The CBCP said voters “must retain what is good, promote what still needs improvement, and discard what is base and corrupt.”
They reminded their flock to look beyond patronage politics.
“A number of us have remained myopic by focusing our attention only to the satisfaction of the moment, swayed by the glitter of money and promises of patronage, and do not raise our eyes beyond election time to the resultant situation created by our indiscretion.”
Furthermore, they said, “Those who have allowed, much worse abetted, corruption to thrive in our midst, do not have the right to complain.”
And that’s when I recalled that several members of the CBCP were involved in a bribery scandal a few years back.
An unknown number of bishops accepted cash and dinner invitations from Malacañang at the time when the conference was deliberating whether to support the public clamor for Arroyo’s impeachment.
The bishops who went to dinner and accepted cash were never named. None of them were called to account. Why?
Monsignor Pedro Quitorio, then the CBCP spokesman, explained, “They have not committed any violations here, so why would you sanction them?” Hello?
Bishop Angel Lagdameo, then CBCP president, said, “The bishops did not have any knowledge of the alleged plan of Malacañang to use these gifts or envelopes for political ends.
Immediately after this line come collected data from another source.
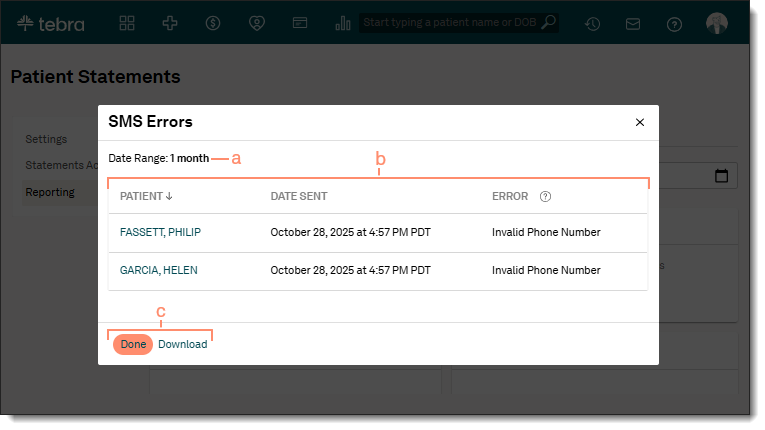The width and height of the screenshot is (765, 430).
Task: Click the Error column help icon
Action: click(x=545, y=197)
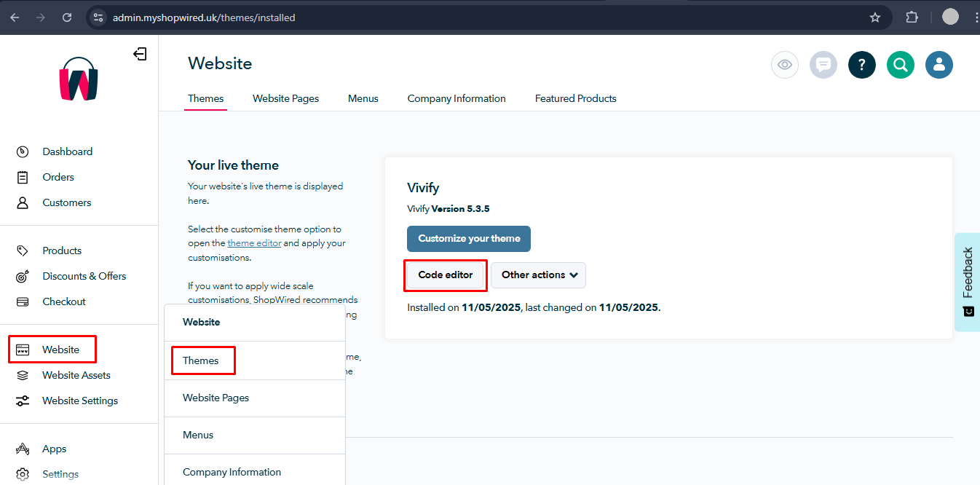This screenshot has height=485, width=980.
Task: Open the Website Settings sliders icon
Action: pos(22,401)
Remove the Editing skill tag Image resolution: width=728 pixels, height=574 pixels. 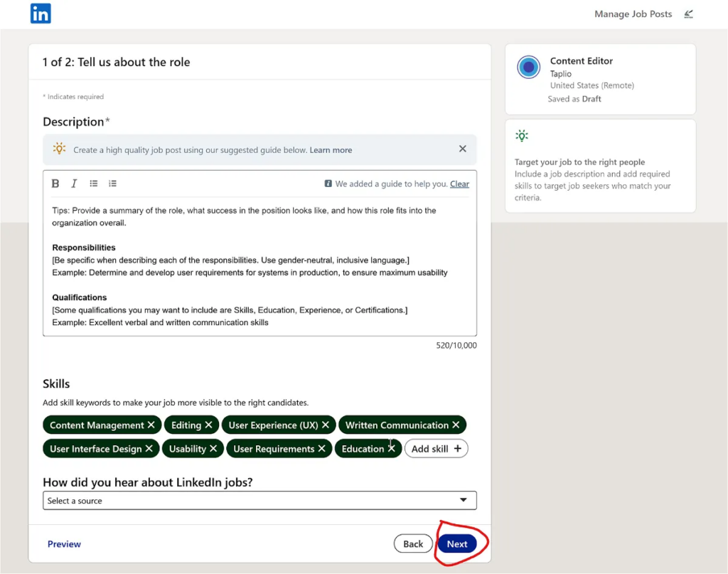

It was only later that they realized the implication of the offer. Some, we know, returned their envelopes.”
Some returned their gifts, but not all of them did. And, despite the timing, they could not divine the intent of the gifts and invitations. Ignorance is bliss. And profitable, too. For some.
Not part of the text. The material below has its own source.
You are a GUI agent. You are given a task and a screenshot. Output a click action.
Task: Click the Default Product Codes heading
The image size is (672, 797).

Lagdameo added, “Each bishop was completely free. There was no consensus among the bishops whether to accept or not, whether to go for the dinner or not.”
So they could not agree on what is right and what is wrong. And yet they tell us, with all the piousness they can summon, to walk the straight and narrow.
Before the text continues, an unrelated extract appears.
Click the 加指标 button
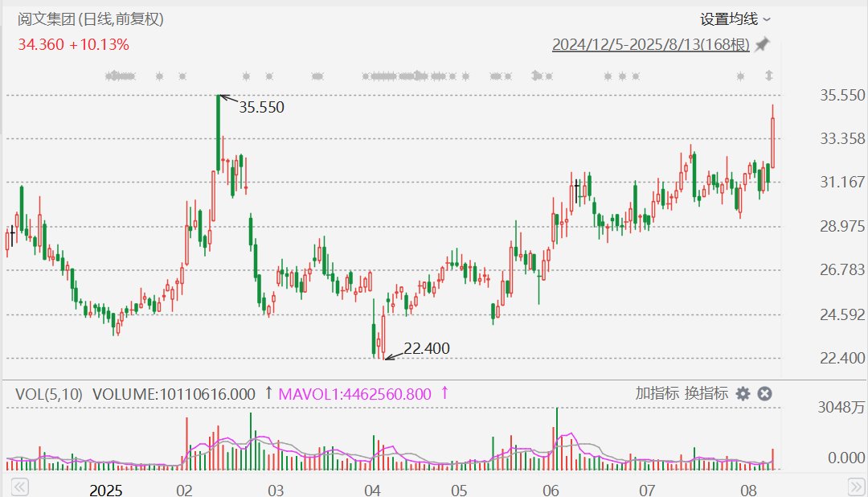The image size is (868, 497). [x=657, y=393]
The CBCP’s sanctimonious New Year’s message also reminded me of the time when Manila Archbishop Gaudencio Cardinal Rosales came to the defense of Gloria Arroyo. Her corrupt activities were making news headlines at the time.
Cardinal Rosales said, “What I’m worried about is the truth. The truth is GMA is not the only president linked to corruption. There are bigger, bigger fishes. That is why I’m interested in the whole truth. This is only piecemeal.”
In other words, GMA was small fish so she should be left in the pond and allowed to grow bigger.
In fairness to the Cardinal, last December he said, “Those who are corrupt have no right to hold public office.”
But why say that only now when Arroyo’s term is about to end; where was he when the country was clamoring for Arroyo’s impeachment? Oh, I forgot, he was defending her.
When the Arroyo administration was accused of committing human-rights violations, Rosales stood up for his president by resorting to moral relativity.
“What is happening in the Arroyo regime today is so tiny it is a mere speck of the human-rights abuses committed then under Marcos,” he said.
In other words, a relatively small amount of human-rights violations is morally tolerable.
And we are supposed to heed the moral guidance of these holy men. Excuse me, poh.